Using Optuna to Search for Tiny RL Policies by@jfpettit

Using Optuna to Search for Tiny RL Policies

Jacob Pettit HackerNoon profile picture

Jacob Pettit

ML researcher, blogging about reinforcement learning, machine learning, and AI.

All image credit to maintainers of the CMA-ES library on GitHub. Image source.

Link to code on GitHub

Recently, I needed to search for trivial policies in an environment. These policies were simple things, like always take the same action, or every K steps take the same action, etc. In order to optimize these trivial policies as much as possible, I turned to the Optuna framework. But as I dove into their documentation, I found that they’ve got a nice set of optimizers and I began to wonder: What if I searched for not-so-trivial policies?

Could I search for all of the parameters for one small neural network layer and get good performance? The answer, we’ll see, is yes… in some environments.

The Setup

I decided to keep it simple and experiment with two policies: one I’m calling a “dense Gaussian policy” and the other I’m calling a “dense policy”. I think these names are technically correct but they also can sound pretty opaque, so I’ll explain what I mean. Check out my code at this link if you’re interested.

The Policies

Both policies are similar to a 1-layer neural network: we compute the output by taking the dot-product of the input with an array of weights, W. In this case, the input is the observations (S) from the environment, and the output is the action we want to take, so the weight array (W) has the shape (observation_dimension, action_dimension).
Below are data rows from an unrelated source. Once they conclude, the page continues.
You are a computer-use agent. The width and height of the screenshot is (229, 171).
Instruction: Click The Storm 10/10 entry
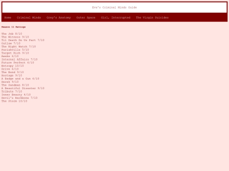(14, 101)
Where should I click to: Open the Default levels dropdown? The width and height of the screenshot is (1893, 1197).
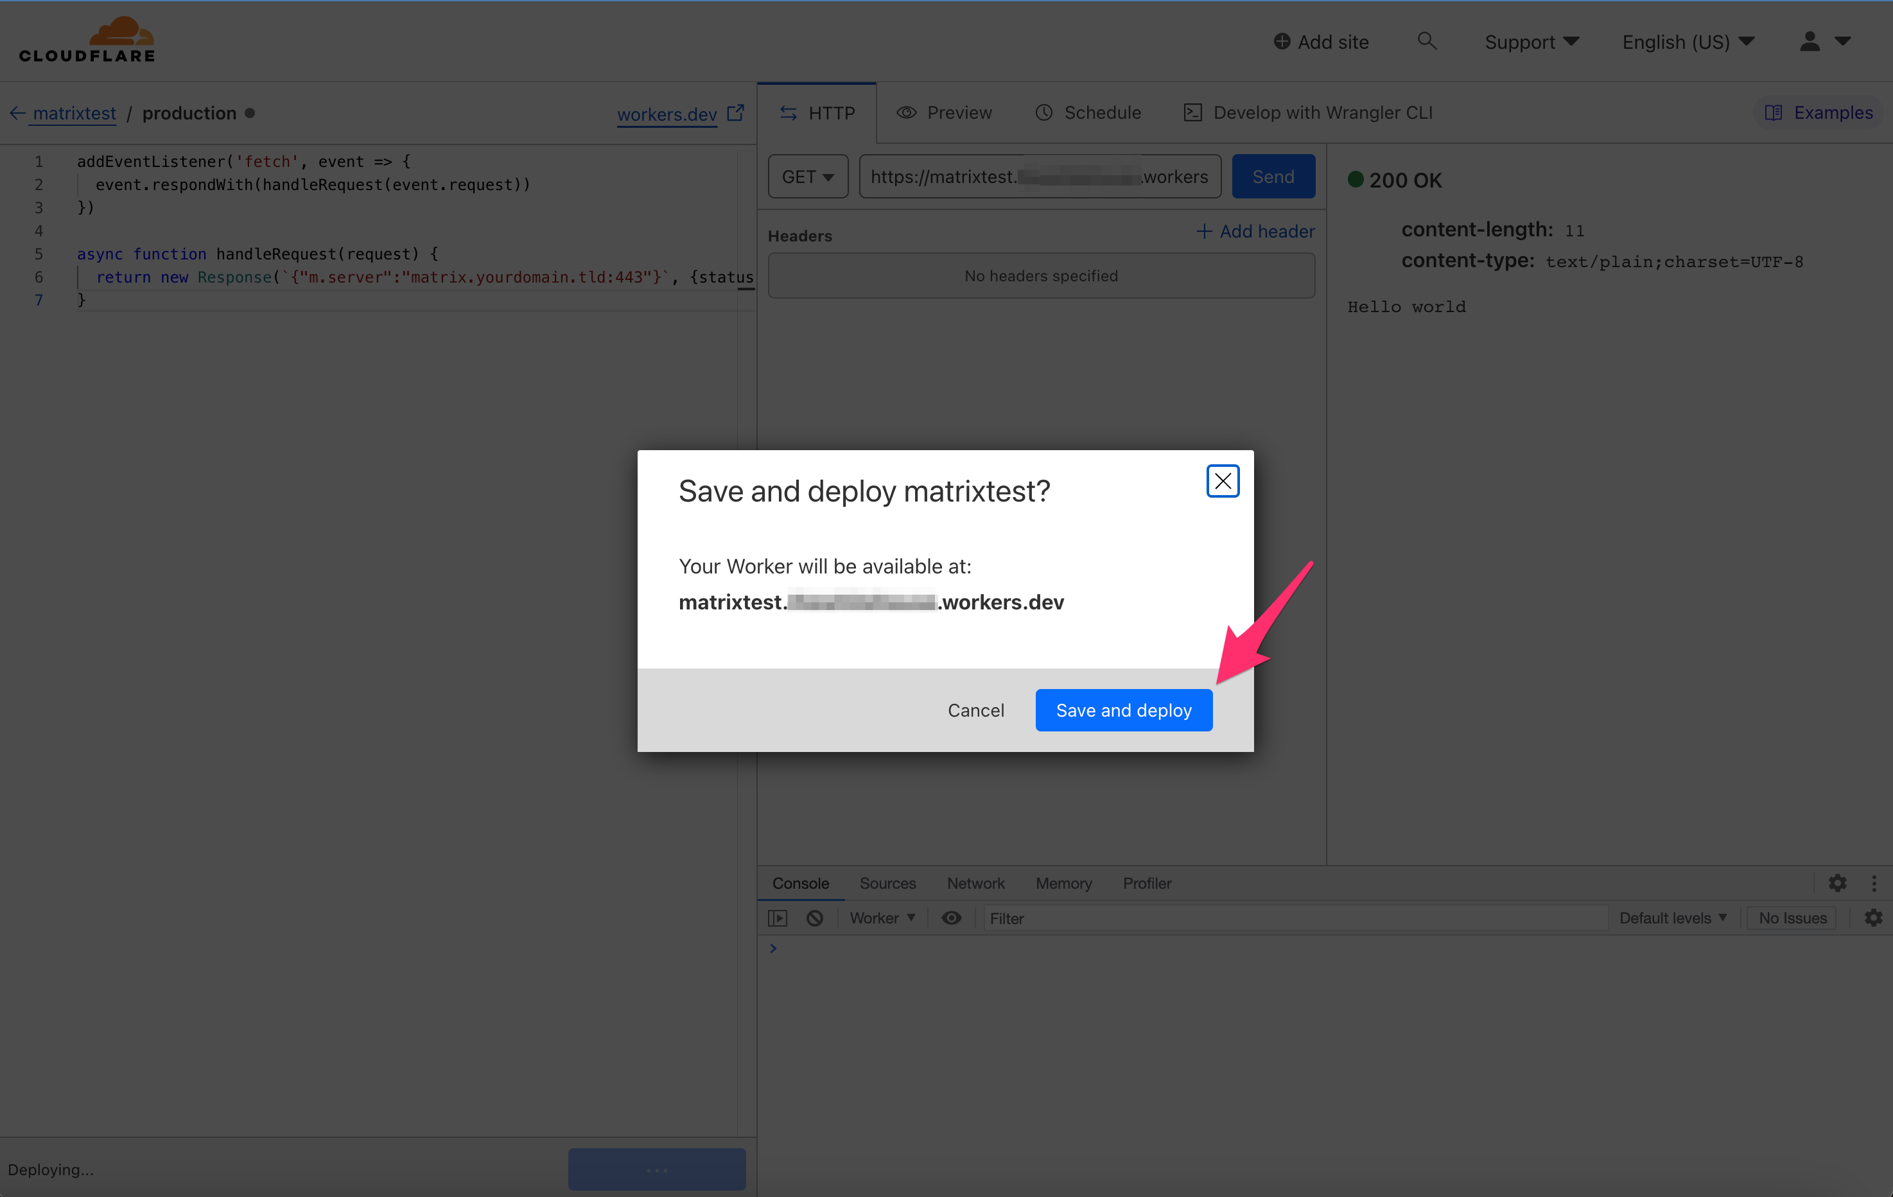(1672, 918)
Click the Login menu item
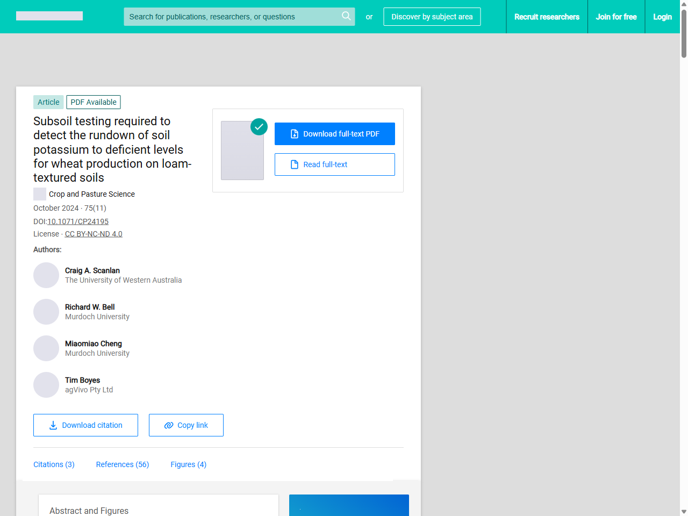 [x=662, y=17]
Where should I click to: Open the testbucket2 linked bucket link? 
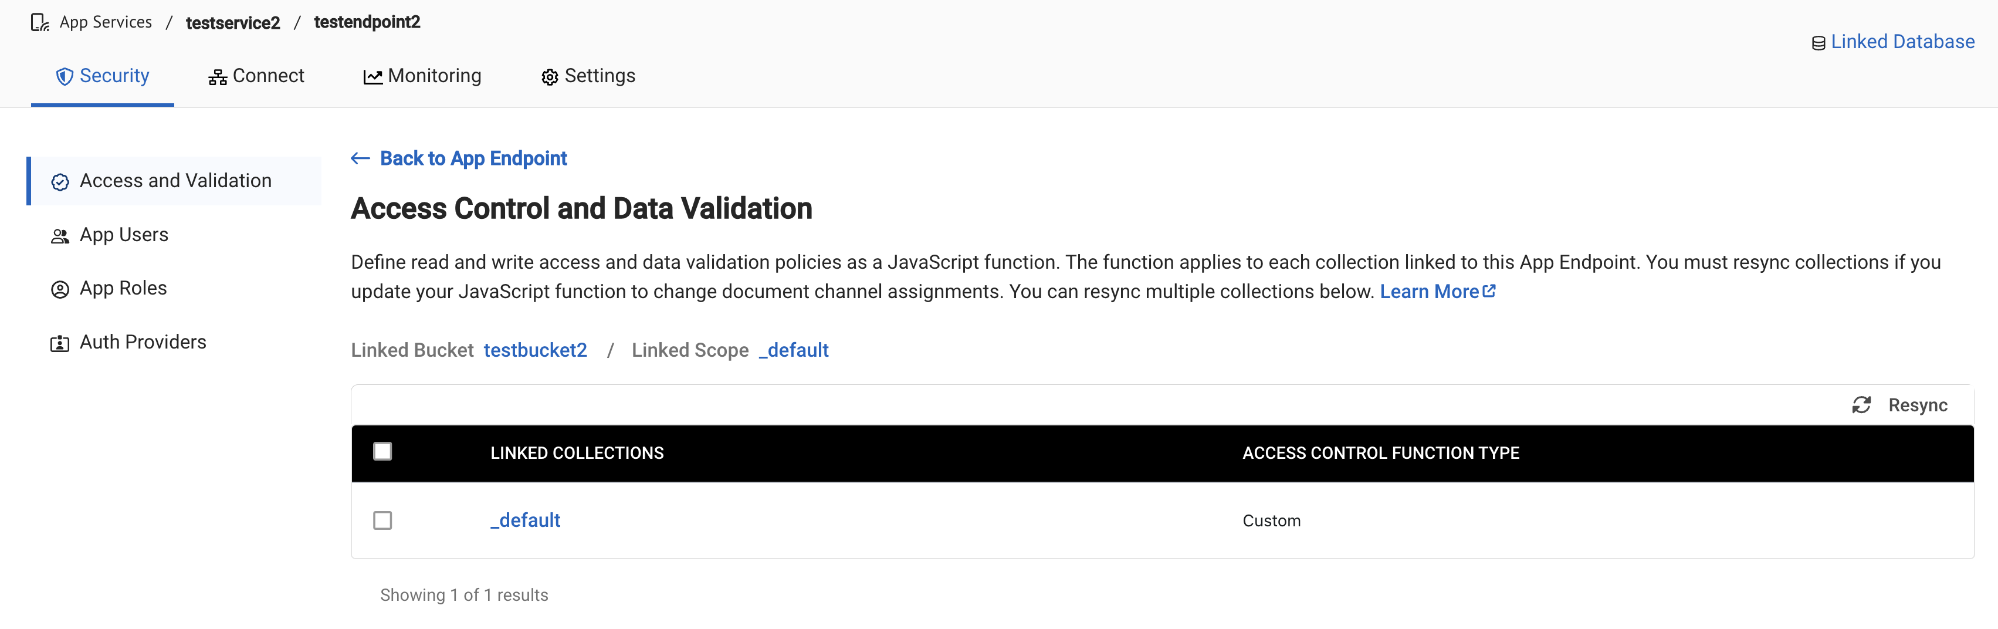point(535,350)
In the “dense policy” the output of the dot product is the action, so we’re done! In the “dense gaussian policy”, the resulting vector of the dot product between S and W has shape equal to action_dimension and is used as the µ (mu, or mean) vector for a Gaussian distribution. We also store a variance (σ) vector in the layer and then we sample our actions from the resulting Gaussian distribution. Like this:

µ =, observations)
action = µ + np.random.randn(env.action_space.shape[0]) * σ

I’ll break down the two lines of code above: In line 1, we take the dot product of W and the input observations and get µ (the mean of our distribution). In line 2, we use NumPy’s randn function to sample from a unit Gaussian distribution (mean 0 and variance 1). By adding µ to the sample from randn, we shift the mean from 0 to µ. Then, when we multiply the sample from randn by σ, its variance gets scaled to match σ.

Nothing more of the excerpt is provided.